**WHAT IS EXPECTED:**
Check every line of the entries below for the word "agent", and copy the ones that have it.

**Dataset entries:**
================

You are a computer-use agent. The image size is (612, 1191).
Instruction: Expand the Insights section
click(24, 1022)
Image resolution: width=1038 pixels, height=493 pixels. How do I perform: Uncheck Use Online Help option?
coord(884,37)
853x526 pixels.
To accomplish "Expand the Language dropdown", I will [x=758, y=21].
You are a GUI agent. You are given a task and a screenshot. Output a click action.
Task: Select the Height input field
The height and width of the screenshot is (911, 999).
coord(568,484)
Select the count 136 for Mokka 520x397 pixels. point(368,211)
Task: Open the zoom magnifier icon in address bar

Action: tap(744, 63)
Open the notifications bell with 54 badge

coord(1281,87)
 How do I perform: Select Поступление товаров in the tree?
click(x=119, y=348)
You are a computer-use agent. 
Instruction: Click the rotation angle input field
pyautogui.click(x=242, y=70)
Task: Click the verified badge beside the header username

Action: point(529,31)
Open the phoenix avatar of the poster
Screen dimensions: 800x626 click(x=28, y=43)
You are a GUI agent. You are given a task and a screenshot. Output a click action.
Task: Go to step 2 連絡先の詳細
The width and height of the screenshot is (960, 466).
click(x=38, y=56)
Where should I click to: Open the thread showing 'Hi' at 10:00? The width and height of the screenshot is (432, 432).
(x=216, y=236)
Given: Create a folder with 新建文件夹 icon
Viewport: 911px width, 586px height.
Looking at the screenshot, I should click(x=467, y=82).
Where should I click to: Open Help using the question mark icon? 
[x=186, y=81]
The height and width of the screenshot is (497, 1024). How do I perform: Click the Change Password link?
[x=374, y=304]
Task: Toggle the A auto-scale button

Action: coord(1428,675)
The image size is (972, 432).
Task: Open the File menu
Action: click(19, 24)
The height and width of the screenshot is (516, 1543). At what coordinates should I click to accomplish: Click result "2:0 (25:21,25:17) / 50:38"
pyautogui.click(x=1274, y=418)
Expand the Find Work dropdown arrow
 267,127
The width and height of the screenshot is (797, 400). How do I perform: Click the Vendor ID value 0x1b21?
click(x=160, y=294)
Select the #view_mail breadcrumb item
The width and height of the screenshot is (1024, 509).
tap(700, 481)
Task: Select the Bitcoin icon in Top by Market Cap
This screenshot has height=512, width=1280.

================

**ANSWER BELOW:**
You are a computer-use agent. The image size is (612, 1191).
You are a GUI agent. You are given a task and a screenshot. Output a click action.
You are a computer-use agent. 
You are a GUI agent. You are given a task and a screenshot. Output a click action.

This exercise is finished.